==== PAGE TEXT

The Supreme Court clarified that under Title VII of the Civil Rights Act, employers must accommodate an employee’s religious practice or belief unless doing so would impose a “substantial cost” on the conduct of the business.  The Court rejected the rulings of lower courts that allowed employers to deny religious accommodations whenever they would have a “more than de minimis”—or minimal—effect on coworkers or the business.

“This is an important victory for Americans of all faiths, who may now follow their religious consciences in the workplace,” said Aaron Streett.  It is especially gratifying that the Court was unanimous in interpreting the Civil Rights Act according to its plain language, holding that employers must accommodate religious practices absent an ‘undue hardship’ on the ‘conduct of the business.’”

Baker Botts joined the case in mid-2021 after a district court entered summary judgment against Mr. Groff, a mail carrier who has a religious belief that Sunday should be a Sabbath day of rest. After initially accommodating Mr. Groff by scheduling him on Saturdays and holidays, but not Sundays, the USPS discontinued his accommodation and then disciplined him when he stood by his conscience and refused to work on scheduled Sundays.

A 1977 Supreme Court decision in Trans World Airlines v. Hardison contained language that lower courts have read to strictly limit an employer’s duty to provide religious accommodations under the Civil Rights Act. Under Hardison, an employer can refuse an accommodation so long as it would impose a “more than de minimis cost” on the employer. As Justice Thurgood Marshall wrote in his Hardison dissent, the de minimis test is an egregious misinterpretation of the statutory language, which requires reasonable accommodations absent “undue hardship.”

Under the de minimis test, employers regularly deny religious accommodations, including those that would impose very little cost, such as allowing religious attire or adjusting weekly scheduling to allow synagogue, mosque or church attendance. Amicus briefs from a wide array of faith groups supporting Mr. Groff showed that the burdens of the de minimis test fall most heavily on religious minorities and blue-collar workers.

On appeal in the Groff case, the U.S. Court of Appeals for the Third Circuit held that accommodating Mr. Groff would impose on his co-workers by forcing them to work more Sundays, and therefore, the USPS established undue hardship under Hardison.

Baker Botts was brought in to the case by First Liberty Institute, a leading public-interest firm that focuses exclusively on religious-liberty litigation. Baker Botts has handled many cases with First Liberty, including representing historic African American churches in Houston’s Fifth Ward, synagogues fighting onerous zoning restrictions in Dallas and veterans organizations defending religiously themed war memorials before the U.S. Supreme Court.  Additional co-counsel for Mr. Groff included the Church State Council and the Independence Law Center.

In addition to Mr. Streett, other members of the Baker Botts team included Mark Little and Christopher Tutunjian.

========
==== MATERIAL PROVIDED

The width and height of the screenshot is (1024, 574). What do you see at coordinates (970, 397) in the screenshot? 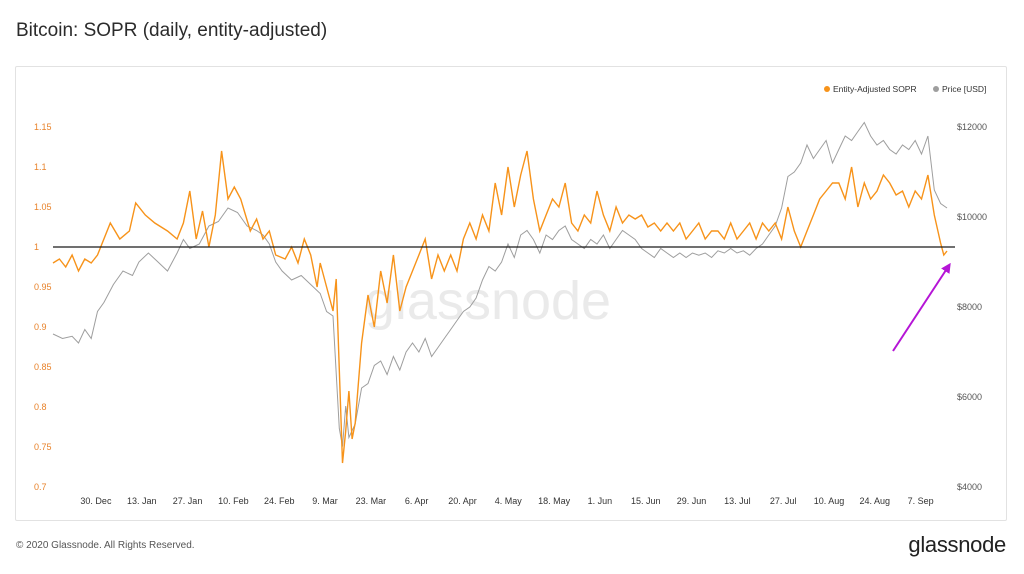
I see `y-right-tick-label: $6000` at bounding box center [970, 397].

========

» TASK: From the passage on the religious accommodation ruling, extract word for word the part starting with "Under the de" and going on through "hardship under Hardison.". The data stands apart from the passage on the religious accommodation ruling.

» TASK RESULT:
Under the de minimis test, employers regularly deny religious accommodations, including those that would impose very little cost, such as allowing religious attire or adjusting weekly scheduling to allow synagogue, mosque or church attendance. Amicus briefs from a wide array of faith groups supporting Mr. Groff showed that the burdens of the de minimis test fall most heavily on religious minorities and blue-collar workers.

On appeal in the Groff case, the U.S. Court of Appeals for the Third Circuit held that accommodating Mr. Groff would impose on his co-workers by forcing them to work more Sundays, and therefore, the USPS established undue hardship under Hardison.